Update: I thought about adding the totals of items I have knit and crocheted for various charities this year. These are my records, there might have been more because one record just said "wool hats" but not how many:
- 11 Sweaters
- 3 scarfs (and I finished one more but didn't get it mailed in 2013)
- 2 pairs mittens
- 2 pairs socks
- 39 hats
- 3 shawls
- One afghan
Hau'oli Makahiki Hou, Y'all!
Hello from a chilly New England at the start of 2014.
I spent last night working at our First Night Hartford celebration. Every year I've been working at the Wadsworth Atheneum for their mask-making activity, then help clean up and go to FNHHQ for my evening assignment. This year it was selling wristbands at one of the outdoor locations; past years I have checked for wristbands at venues or sold them at City Hall.

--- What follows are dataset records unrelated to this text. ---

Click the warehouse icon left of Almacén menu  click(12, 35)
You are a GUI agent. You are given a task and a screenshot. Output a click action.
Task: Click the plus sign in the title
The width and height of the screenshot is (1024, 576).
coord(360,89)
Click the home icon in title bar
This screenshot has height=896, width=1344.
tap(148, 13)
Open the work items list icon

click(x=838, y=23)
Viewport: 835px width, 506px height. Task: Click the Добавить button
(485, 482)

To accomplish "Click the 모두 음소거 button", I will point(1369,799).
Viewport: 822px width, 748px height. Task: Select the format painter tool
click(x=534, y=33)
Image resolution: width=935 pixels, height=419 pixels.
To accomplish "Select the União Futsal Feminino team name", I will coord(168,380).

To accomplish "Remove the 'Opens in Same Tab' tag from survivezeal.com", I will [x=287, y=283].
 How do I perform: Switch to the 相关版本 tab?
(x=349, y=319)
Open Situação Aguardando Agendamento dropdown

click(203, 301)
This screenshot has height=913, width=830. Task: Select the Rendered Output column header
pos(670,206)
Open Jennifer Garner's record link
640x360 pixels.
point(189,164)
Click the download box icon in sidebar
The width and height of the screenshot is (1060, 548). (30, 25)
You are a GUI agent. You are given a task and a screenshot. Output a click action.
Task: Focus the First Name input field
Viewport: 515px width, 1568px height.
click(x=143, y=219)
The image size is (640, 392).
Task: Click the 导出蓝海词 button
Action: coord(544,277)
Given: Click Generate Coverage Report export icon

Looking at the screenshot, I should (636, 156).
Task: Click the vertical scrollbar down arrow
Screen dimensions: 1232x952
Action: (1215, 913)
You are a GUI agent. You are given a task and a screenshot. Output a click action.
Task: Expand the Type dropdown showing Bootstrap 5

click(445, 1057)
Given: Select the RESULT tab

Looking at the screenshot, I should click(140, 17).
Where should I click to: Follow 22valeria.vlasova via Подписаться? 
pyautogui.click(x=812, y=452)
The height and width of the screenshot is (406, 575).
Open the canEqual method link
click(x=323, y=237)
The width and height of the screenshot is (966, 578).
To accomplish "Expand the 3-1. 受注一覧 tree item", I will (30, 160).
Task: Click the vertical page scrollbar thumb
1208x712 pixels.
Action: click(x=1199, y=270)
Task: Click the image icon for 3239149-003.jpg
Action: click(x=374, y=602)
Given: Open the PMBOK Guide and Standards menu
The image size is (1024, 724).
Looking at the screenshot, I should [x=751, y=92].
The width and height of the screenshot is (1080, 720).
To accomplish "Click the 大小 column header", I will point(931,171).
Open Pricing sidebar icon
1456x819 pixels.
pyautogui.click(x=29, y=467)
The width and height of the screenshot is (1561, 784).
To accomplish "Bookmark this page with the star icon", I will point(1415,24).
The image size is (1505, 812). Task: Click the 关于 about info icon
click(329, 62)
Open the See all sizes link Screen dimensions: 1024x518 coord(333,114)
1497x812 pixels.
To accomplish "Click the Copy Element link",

Another woman named Megan was all event in the little shack outside the Bushnell Park Carousel, I took over from a man named Frank at 6:00pm and was there until we were told to close up about 10:30pm. Although the event continued, people would not need wristbands after then. It was a COLD night but we both had bundled up in layers and Megan brought a small portable heater.
Today is a beautiful brilliant blue sky and sunny, very optimistic start to the new year. And COLD, so I am putting the microfleece sheets on my bed. Also mostly doing "house-elf" stuff, and might get together with one of my knitting groups later. We're still deciding.
In the interest of tradition, I left a crockpot with black-eyed peas bubbling, and ate a bowl for breakfast (I was too full of tamales, veggie wraps, and chips to eat when I got home from First Night) which may not be traditional but was tasty on a chilly morning.
Also in the interest of tradition, I made some resolutions, which I hereby announce so we can keep track of how well I do this year:
- Each month I will try doing one new thing. And it cannot be a variation on something I have done before - snorkeling in new waters, or going for brunch to a restaurant where I've been only for supper, or sorting food donations at the food pantry at whose mobile distribution trucks I've volunteered for several years. This might take some real thought.
- I will try to keep this blog more up-to-date, hopefully blogging at least once per month.
- I am going to update either my kitchen or my upstairs bathroom.
So keep your eye on the blog to see how I do over the course of 2014.